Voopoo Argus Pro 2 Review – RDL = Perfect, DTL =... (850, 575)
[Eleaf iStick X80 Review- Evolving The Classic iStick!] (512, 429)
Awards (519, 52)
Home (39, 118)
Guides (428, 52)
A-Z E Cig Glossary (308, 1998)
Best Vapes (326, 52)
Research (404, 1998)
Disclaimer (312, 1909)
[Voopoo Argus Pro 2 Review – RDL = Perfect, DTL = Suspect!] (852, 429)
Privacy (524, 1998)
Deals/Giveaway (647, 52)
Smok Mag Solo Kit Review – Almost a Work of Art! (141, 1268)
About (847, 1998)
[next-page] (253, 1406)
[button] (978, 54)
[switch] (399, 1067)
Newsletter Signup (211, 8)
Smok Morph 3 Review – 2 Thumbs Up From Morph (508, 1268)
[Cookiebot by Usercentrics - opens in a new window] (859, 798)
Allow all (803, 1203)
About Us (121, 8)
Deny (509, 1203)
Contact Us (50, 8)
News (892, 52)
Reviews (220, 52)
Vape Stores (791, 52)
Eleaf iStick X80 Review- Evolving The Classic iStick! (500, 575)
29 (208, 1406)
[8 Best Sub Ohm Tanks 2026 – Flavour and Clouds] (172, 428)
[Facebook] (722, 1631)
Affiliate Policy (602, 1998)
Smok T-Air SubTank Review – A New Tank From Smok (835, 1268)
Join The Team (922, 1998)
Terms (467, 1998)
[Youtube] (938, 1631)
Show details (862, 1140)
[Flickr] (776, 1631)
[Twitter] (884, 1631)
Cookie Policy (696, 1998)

^^^^^^^^

Task details
Only the lines with the string "Voopoo" are wanted; pick them out of the records above and copy them.

Exercise result
Voopoo Argus Pro 2 Review – RDL = Perfect, DTL =... (850, 575)
[Voopoo Argus Pro 2 Review – RDL = Perfect, DTL = Suspect!] (852, 429)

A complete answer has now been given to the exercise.